A dynamic group of kinetic works will highlight the Day Auction of Contemporary Art, led by Carlos Cruz-Diez’s arresting Physichromie Panam from 2015 (estimate $500/700,000), one of three works by the artist on offer this November. The large-scale piece explores the perception of color as an autonomous reality evolving in space and time, unaided by form or support. The mesmerizing structure is designed to reveal the contingency and capricious nature of color, changing according to the movement of the viewer and the intensity of the light, thus projecting color into space to create an evolutionary situation of additive, reflective, and subtractive color.

Acquired by the present owner directly from the artist’s estate, Tes No. 1 from 1975 was created during a pivotal period for Jesús Rafael Soto, one that was marked by both global success and vast productivity (estimate $350/450,000). Following his acclaimed retrospective at the Solomon R. Guggenheim Museum in 1974, Soto accepted a series of important commissions around the world, including for Régie Rénault and the Venezuelan state. Globally, 1975 was a year marked by conflict, turmoil, and advances; seen in context of its moment of creation, Tes No. 1 embodies the turbulence of its time, and the instability which Soto viewed as central to human existence.

In Tes No. 1, Soto makes visible the destructive and restorative power of energy. A single column of alternating black and white Ts emerge from the surface of the panel in waves that engulf those standing before it, subsuming the boundary between object and spectator. The viewer enters into a dynamic space in which static objects become dematerialized and seemingly stable masses are transfigured into pure light and energy.

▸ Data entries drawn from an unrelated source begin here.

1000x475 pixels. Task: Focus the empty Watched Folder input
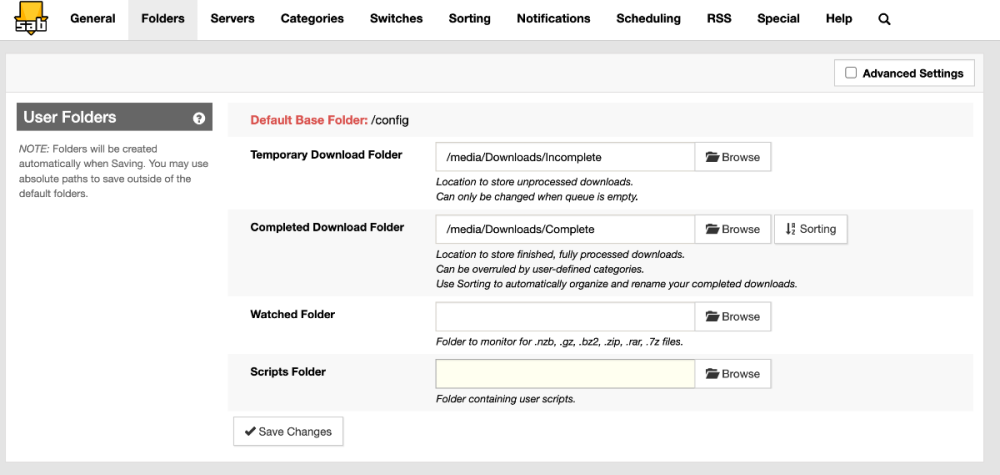coord(565,316)
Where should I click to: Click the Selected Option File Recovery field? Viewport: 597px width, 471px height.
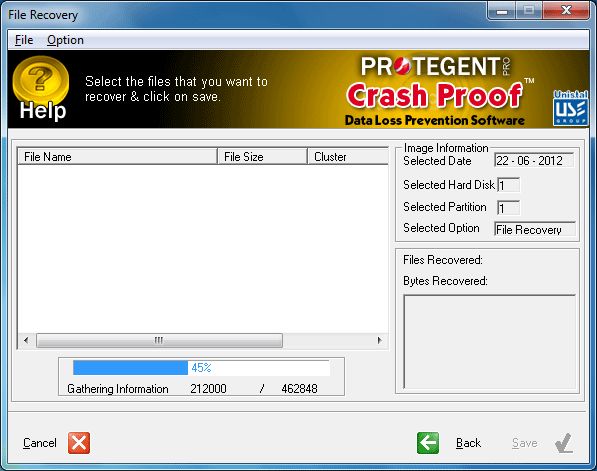click(x=535, y=230)
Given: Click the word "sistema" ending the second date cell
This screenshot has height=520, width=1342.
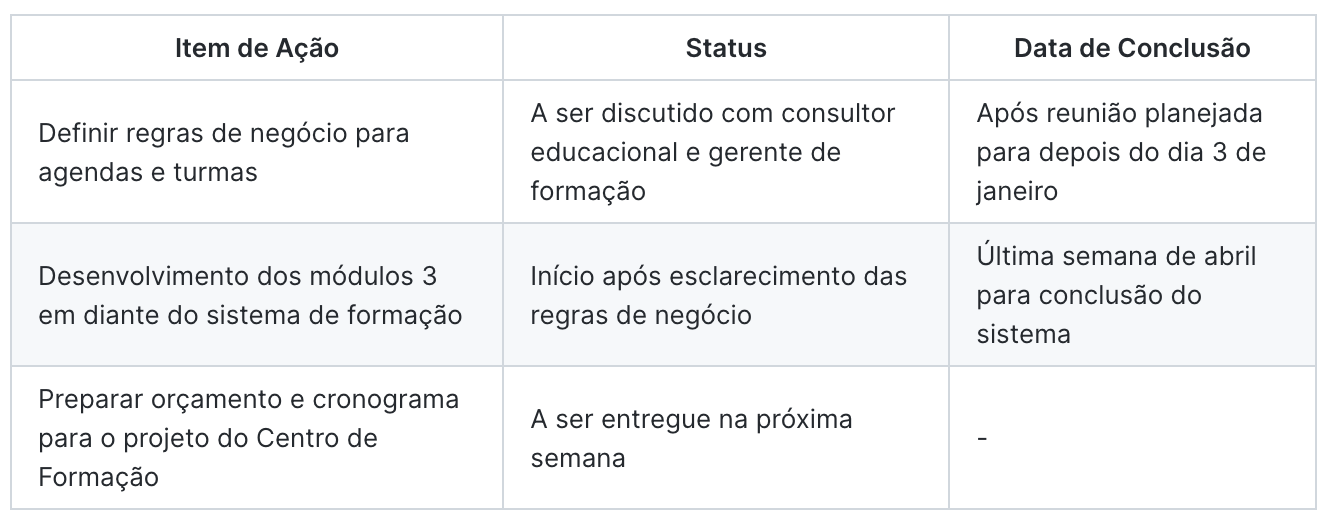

An achievement of indisputable technical mastery executed during one of Olga de Amaral’s most significant periods of production, Cesta lunar 50A is representative of the foundational sources that inform her oeuvre : a synthesis of pre-Hispanic weaving traditions; the varied topography of South America’s landscape and modernist architectural principles (estimate $280/380,000). Created with a sculptural intention, the present work exists as an independent architectural structure. Installed separate from the wall, it takes on the life of a sacred, otherworldly construction ----- a monument of sorts that harkens the grid-composed works of Joaquín Torres-García, the pioneer of Universal Constructivism. More importantly, the underlying ethos of Amaral’s sculptural weavings reveals itself: a lifelong examination of textile at the intersection of Latin American Abstraction and the greater cannon of Post-War Contemporary Art.

Amaral’s works have been included in over 80 solo and group exhibitions worldwide and can be found in the permanent collections of prestigious institutions, such as The Metropolitan Museum of Art, New York, The Museum of Modern Art, New York, The Art Institute of Chicago, Museo de Arte Moderno, Bogotá, the Museé Bellerive, Zurich, and the Denver Art Museum, among others.

Fernando Botero’s still life paintings are the fruit of his fascination with art history and the Old Master paintings he encountered as a student in Europe in the 1950s. His encounters with these masterworks informed reinterpretations in his works from the beginning stages of his oeuvre that are then revisited throughout his career. The present work, Still Life with Oranges from 1969, is a key example of Botero’s masterful ability to pay homage to the vocabulary of still life painting while reflecting the color palette, brushstroke, compositional arrangement, and volume identifiable with the signature ‘‘Botero’’ aesthetic: whimsical, joyful and humorous views of everyday Colombia that maintained visual fragments of art history (estimate $300/400,000).